— Task details —
Each line below with the word "will" needs to be copied.

[Items from a dataset]

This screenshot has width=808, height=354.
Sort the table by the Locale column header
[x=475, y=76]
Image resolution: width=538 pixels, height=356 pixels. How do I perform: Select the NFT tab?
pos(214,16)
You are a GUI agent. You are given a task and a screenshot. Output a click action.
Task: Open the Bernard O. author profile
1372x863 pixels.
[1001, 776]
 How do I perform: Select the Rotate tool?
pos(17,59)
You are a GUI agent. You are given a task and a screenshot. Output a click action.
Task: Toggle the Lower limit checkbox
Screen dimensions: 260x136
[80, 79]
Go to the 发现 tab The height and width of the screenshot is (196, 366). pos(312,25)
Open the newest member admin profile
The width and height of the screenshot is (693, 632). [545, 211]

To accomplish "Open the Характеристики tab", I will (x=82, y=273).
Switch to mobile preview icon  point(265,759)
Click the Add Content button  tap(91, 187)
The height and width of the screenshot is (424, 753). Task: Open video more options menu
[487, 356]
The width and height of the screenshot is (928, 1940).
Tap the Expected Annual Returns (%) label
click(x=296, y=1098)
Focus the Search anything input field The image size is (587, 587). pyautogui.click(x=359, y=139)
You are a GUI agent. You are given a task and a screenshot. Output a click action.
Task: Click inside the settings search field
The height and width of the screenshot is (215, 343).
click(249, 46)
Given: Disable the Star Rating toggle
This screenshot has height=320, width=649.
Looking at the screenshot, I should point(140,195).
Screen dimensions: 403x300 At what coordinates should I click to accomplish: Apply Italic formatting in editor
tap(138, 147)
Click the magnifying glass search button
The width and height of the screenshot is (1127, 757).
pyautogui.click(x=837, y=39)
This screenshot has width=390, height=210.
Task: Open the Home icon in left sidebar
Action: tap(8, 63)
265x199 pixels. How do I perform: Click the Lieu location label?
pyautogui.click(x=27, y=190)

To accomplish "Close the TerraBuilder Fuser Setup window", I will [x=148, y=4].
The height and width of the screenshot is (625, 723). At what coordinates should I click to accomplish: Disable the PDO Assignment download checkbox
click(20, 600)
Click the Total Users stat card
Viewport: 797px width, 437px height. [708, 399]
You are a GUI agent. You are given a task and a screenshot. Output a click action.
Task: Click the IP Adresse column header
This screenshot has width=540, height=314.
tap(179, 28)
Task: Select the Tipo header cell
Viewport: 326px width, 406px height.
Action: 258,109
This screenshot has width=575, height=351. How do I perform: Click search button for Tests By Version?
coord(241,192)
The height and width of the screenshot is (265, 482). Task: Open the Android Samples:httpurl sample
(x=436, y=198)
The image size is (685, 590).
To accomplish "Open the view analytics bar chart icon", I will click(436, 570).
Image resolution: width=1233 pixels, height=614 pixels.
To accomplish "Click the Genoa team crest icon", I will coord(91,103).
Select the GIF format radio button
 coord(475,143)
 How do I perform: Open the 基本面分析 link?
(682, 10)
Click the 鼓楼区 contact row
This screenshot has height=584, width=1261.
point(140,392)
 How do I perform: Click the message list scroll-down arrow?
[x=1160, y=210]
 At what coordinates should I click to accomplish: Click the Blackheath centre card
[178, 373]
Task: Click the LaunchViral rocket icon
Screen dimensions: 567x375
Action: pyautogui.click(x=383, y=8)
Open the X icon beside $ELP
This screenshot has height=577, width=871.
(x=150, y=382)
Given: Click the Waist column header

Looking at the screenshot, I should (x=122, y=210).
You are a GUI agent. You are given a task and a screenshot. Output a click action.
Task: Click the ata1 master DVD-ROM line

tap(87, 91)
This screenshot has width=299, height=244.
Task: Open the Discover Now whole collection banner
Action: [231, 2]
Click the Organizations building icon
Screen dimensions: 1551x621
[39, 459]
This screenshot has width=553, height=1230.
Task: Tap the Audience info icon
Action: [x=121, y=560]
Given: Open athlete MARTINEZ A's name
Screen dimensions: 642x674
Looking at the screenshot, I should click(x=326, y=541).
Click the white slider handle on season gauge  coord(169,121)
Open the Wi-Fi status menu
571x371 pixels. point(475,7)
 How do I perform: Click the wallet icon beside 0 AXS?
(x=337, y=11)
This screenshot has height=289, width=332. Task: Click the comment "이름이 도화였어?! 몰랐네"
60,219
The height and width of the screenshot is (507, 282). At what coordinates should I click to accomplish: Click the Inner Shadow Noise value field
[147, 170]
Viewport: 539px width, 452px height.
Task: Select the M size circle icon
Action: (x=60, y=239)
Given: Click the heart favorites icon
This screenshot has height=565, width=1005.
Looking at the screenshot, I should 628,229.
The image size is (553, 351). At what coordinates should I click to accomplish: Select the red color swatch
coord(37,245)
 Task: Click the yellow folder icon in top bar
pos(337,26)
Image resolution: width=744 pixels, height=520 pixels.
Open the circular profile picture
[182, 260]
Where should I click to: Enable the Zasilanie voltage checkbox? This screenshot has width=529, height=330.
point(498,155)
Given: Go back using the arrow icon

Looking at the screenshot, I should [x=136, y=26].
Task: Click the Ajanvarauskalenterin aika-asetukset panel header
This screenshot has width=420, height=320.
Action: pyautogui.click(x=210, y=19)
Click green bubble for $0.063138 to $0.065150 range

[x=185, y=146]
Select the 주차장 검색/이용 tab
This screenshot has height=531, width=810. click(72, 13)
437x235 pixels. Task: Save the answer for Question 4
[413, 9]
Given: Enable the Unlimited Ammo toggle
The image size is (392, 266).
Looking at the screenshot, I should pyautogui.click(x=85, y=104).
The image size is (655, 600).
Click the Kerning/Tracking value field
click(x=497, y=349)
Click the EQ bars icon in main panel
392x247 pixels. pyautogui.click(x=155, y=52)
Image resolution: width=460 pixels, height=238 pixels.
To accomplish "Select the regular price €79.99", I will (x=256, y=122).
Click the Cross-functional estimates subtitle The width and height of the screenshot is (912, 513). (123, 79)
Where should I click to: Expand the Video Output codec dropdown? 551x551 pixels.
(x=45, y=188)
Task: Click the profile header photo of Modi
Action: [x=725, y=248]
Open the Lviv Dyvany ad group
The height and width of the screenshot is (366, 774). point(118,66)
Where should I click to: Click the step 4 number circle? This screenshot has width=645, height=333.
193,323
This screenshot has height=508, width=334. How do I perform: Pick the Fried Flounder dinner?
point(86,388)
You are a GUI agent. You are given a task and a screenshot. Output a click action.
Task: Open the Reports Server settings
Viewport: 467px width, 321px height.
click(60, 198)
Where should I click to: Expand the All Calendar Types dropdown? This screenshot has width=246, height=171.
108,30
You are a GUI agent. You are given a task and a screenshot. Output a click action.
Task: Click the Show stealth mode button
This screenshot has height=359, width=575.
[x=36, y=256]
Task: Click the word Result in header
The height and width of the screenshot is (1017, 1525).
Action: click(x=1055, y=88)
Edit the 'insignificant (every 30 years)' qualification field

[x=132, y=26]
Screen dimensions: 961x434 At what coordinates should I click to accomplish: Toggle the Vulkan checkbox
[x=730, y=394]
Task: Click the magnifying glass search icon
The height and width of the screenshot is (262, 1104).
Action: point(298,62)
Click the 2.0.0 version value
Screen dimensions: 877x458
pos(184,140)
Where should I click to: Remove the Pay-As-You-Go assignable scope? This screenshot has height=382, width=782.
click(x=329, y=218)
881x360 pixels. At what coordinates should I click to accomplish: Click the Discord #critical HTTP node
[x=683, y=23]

— Solution to this exercise —
To accomplish "Open the Характеристики tab", I will (x=82, y=273).
To accomplish "Close the TerraBuilder Fuser Setup window", I will [x=148, y=4].
To accomplish "Open the view analytics bar chart icon", I will click(436, 570).
To accomplish "Click the Genoa team crest icon", I will coord(91,103).
To accomplish "Select the regular price €79.99", I will (x=256, y=122).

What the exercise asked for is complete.